Sometimes when patients originally present with very high PSA levels, a negative bone scan, and CT, they are put on permanent hormone therapy because the doctor just assumes it is micrometastatic. A closer look at the data demonstrates that an attempt at curative radiation may improve outcomes.
Lawrence et al. screened the 2004-2008 SEER database, and found 75,539 patients diagnosed with non-metastatic prostate cancer, and excluded those treated with surgery or brachytherapy. The patients had a median age of 70 years. Their findings based on a median of 60 months of follow up were:
- · Use of RT was associated with a reduction in prostate cancer mortality of 59%.
- · 4-yr prostate cancer survival was 94% in those who had RT vs. 77% in matched patients who had no local therapy.
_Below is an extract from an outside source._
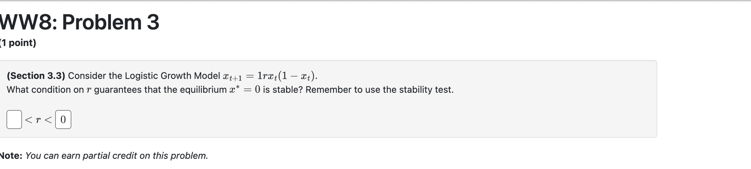This screenshot has width=751, height=169.
Task: Click the WW8: Problem 3 heading
Action: 79,21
- · The benefit held even for those with PSA≥75 ng/ml
Three important caveats:
(1) This is a retrospective study and is subject to selection bias. This means that those who received no local therapy may have done so for reasons not readily apparent in the available records. Although the authors made an attempt to account for age, grade, PSA level, stage and perhaps other variables, there may have been signs of greater progression that the doctor was aware of.
(2) The PSA values recorded in the SEER database have recently been called into question. Interested readers may read more about it here. In fact, the National Cancer Institute has withdrawn PSA data from the current files. This analysis was evidently performed before that withdrawal on April 29, 2015. This does not affect the survival data.
(3) A median of 60 months of follow up is not long enough to determine whether survival benefits are sustained in the long run. Neither the radiation-treated cohort nor the non-treated cohort reached median survival during the time period of observation so far available.
Given those caveats, we can only conclude that there may be something to this, but that can only be determined by a clinical trial where patients with extremely high PSA levels are randomized to radiation therapy or hormone therapy only, and they are tracked for ten years or more. The study does suggest that PSA alone is not a good risk factor on which to base the decision about whether to pursue curative therapy.